Derajat kedekatan persoalan dengan diri dan beban perasaan misalnya justru 
ternyata kadang hadir jadi sesuatu yang paling menentukan dalam melihat 
persoalan, dan menjadi faktor penentu untuk menentukan sikap terhadapnya. 

Pada paska 1998, tidak hanya kita saksikan ledakan ragam kisah tentang 
Peristiwa 1965 yang ditulis oleh para eksil politik di luar negeri maupun para 
mantan tahanan politik di Indonesia, tetapi juga tumbuh suburnya beberapa 
organisasi masyarakat sipil yang mempergunakan teknik sejarah lisan dan 
mendedikasikan dirinya untuk secara khusus menggali Peristiwa 1965. 
Keduanya merupakan contoh pembangunan yang membawa kontribusi untuk 
menaikkan historiografi Indonesia ke level yang lebih baru. 

Paling tidak ada tawaran alternatif baru dari materi bacaan sejarah yang 
selama ini ada. Juga ia merupakan upaya politik untuk secara kritis 
memandang kembali peristiwa sejarah dengan perspektif berbeda. Meskipun 
demikian, seperti dicontohkan oleh kegagalan gagasan rekonsiliasi yang 
ditawarkan oleh Presiden Gus Dur, jelas bahwa perkembangan baru ini tidak 
begitu saja dengan mudah merembes ke pemahaman masyarakat lokal. 

Kata 'komunis' terlanjur dimasukkan dibawah kategori sesuatu yang 
berbahaya dan membahayakan keamanan negara. Sulit untuk menariknya 
keluar dari kategori tersebut. Spanduk berbunyi "Awas bahaya laten 
komunisme" muncul secara regular setiap 30 September. Siapa yang 
membuatnya, dan siapa yang meletakkannya di ruang publik.
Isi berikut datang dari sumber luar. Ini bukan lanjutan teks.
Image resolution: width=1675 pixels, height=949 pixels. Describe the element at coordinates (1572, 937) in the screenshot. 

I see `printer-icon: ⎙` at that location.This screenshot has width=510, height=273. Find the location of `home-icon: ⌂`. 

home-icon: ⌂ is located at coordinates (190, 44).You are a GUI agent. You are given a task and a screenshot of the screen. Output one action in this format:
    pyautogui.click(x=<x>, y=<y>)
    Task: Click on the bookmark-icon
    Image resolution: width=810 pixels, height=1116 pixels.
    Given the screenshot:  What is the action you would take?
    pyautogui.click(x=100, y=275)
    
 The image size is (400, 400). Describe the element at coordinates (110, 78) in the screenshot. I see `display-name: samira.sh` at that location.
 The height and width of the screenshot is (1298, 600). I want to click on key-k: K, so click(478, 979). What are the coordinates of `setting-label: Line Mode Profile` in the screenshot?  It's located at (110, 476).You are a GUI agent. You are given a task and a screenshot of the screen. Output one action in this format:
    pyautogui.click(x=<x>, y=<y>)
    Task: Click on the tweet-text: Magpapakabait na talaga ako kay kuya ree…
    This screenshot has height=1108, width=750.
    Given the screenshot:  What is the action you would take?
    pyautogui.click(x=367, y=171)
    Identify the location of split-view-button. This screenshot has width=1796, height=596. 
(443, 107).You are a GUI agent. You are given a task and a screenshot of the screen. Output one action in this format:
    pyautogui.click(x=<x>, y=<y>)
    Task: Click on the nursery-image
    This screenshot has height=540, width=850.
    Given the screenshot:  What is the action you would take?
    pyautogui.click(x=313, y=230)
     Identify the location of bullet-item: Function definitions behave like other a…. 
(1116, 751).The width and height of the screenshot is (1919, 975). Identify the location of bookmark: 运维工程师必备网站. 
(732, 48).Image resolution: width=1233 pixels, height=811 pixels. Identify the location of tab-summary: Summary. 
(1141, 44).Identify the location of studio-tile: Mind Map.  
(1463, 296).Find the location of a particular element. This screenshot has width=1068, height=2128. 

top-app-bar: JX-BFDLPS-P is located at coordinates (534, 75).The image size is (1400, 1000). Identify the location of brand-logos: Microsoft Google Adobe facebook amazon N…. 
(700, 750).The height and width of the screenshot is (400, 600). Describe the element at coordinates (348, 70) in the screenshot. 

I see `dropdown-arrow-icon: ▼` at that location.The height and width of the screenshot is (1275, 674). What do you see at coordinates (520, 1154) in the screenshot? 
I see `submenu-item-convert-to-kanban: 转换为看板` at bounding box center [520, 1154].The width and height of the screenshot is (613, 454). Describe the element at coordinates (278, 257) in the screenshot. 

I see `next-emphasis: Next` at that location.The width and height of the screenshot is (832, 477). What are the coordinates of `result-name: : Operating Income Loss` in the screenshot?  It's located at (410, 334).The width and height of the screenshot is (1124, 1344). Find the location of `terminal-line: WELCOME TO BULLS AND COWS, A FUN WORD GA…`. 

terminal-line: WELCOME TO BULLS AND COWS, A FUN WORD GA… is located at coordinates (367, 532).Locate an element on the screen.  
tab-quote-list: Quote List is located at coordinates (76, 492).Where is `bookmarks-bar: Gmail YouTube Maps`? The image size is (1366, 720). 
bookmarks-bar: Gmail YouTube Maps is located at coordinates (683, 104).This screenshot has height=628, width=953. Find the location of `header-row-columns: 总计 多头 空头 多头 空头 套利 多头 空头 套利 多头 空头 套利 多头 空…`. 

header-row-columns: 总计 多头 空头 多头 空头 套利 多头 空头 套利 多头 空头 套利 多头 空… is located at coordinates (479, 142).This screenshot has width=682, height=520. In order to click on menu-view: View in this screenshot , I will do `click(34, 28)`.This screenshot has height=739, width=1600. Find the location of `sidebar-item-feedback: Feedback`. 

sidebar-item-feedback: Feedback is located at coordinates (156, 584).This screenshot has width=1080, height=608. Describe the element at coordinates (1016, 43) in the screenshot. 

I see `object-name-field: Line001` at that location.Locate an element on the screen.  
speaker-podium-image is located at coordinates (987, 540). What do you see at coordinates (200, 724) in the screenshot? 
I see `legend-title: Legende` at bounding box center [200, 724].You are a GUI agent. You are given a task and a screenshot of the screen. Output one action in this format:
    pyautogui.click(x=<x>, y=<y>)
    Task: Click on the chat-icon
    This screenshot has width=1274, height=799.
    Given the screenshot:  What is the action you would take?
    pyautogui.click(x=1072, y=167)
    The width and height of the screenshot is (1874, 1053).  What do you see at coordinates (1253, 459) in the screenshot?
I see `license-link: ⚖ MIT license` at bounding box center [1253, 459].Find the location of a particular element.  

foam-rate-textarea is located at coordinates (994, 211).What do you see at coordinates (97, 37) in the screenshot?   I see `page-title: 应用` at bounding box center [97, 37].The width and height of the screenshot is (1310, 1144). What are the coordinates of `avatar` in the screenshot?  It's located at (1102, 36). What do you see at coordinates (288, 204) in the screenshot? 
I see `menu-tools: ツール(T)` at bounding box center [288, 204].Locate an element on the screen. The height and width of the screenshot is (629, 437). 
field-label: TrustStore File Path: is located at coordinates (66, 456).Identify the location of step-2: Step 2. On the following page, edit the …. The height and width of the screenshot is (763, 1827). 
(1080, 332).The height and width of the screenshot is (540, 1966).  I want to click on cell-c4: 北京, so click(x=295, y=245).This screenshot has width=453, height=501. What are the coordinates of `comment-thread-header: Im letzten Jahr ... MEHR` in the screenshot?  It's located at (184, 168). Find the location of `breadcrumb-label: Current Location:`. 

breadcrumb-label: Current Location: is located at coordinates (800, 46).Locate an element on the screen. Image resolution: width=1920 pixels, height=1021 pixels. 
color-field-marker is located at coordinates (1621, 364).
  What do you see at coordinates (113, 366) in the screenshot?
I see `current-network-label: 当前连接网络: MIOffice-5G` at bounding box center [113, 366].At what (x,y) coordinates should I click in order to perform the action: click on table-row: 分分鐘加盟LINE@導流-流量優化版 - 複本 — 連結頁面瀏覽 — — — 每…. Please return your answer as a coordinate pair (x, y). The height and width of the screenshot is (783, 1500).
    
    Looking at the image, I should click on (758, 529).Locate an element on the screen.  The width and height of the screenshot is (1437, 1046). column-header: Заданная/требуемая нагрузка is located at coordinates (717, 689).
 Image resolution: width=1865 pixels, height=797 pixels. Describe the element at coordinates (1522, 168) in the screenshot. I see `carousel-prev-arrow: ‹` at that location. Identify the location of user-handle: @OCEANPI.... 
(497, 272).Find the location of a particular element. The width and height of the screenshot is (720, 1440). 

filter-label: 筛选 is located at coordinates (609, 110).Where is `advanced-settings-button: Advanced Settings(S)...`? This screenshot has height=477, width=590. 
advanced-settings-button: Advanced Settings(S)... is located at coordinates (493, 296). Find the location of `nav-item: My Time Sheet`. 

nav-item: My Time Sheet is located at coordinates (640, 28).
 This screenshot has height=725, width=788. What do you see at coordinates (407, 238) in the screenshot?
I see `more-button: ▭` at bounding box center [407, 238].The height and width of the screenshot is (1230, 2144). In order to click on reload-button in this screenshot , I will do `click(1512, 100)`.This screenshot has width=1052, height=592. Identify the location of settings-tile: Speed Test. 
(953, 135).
Tidak diragukan 
lagi, ia merupakan contoh jelas bahwa tetap ada kelompok-kelompok 
masyarakat yang tidak menginginkan perubahan pada cara pandang publik 
terhadap Peristiwa 1 965. 

Salah satu penjelasan yang mungkin dari kegagalan tawaran rekonsiliasi 
adalah karena melupakan tidak selalu bisa sejalan dengan memaafkan. 
Kesiapan untuk memaafkan merupakan persyaratan utama yang harus 
dimiliki untuk melakukan rekonsiliasi. 



6. Penutup 

Saya selalu membayangkan bahwa tempat kita hidup ini sebenarnya 
terbentuk dari banyak lapisan. Dan jika di tiap lapisnya kita menyaksikan 



kisah-kisah manusia ketika berhadapan dengan sejarah, juga interior dari aksi 
melupakan dan mengingat. Maka sekaligus didalamnya kita dengan jelas bisa 
melihat bagaimana sejarah mengalami nasibnya sendiri-sendiri. 

Suatu hari saya bertanya kepada ibu saya, seorang pensiunan kepala 
sekolah sekolah dasar kecil di Gresik, kota kecil di dekat Surabaya, Jawa 
Timur: "Bagaimana pengalaman mengalami sejarah bagi kelompok agen 
suara otoritas seperti para guru?". Sebelum menjabat kepala sekolah, ibu 
mengajar beberapa mata pelajaran, salah satunya adalah Pendidikan Sejarah 
Perjuangan Bangsa (PSPB), atau begitulah pelajaran sejarah disebut pada 
saat saya SD dulu. Tidak hanya mengalami perubahan nama, para guru juga 
menyaksikan sekian banyak eksperimen dalam materi sejarah berupa 
perubahan materi ajar sejarah yang selalu bergerak sesuai kebijakan politik 
rejim yang berkuasa dari waktu ke waktu. 

Ketika perubahan akan kurikulum pengajaran sejarah merupakan sesuatu 
yang berjalan secara rutin, hampir menyerupai sebuah pola, bagaimana 
seorang guru memaknai sebuah peristiwa sejarah? 

"Ketika masih aktif bekerja sebagai guru, hal itu rasanya tidak terlalu ibu 
pikirkan. Sebagian karena persoalan hidup lain sudah terlalu banyak dan 
berat (gaji yang kecil, keluarga, anak-anak, dsb). Jadi setiap kali ada 
perubahan kurikulum, yang biasanya kami lakukan adalah menunggu orang 
dari 'pusat' datang, dan mengajarkan kami apa yang selanjutnya dilakukan. 
Saya pikir saya hanya menunggu sampai perubahan itu datang dan 
melakukan perubahan sesuai yang diinstruksikan," demikian kata ibu. 

Keraguan dan pertanyaan, jika ada, mungkin sebaiknya tetap disimpan rapat 
dalam hati, dan tidak selalu berupa sesuatu yang berujung pada sebuah 
tindakan. 

Yang paling aman untuk dilakukan adalah terus menjalankan hidup dan 
menjadi saksi bagi peristiwa sejarah yang berputar di sekitar kita. la adalah 
pilihan yang paling mungkin, yang membuat kita bisa bertahan hidup di suatu 
tempat dimana persoalan mengingat dan melupakan seperti selalu berada di 
timbangan yang bergerak-gerak liar-tidak pasti seperti ini.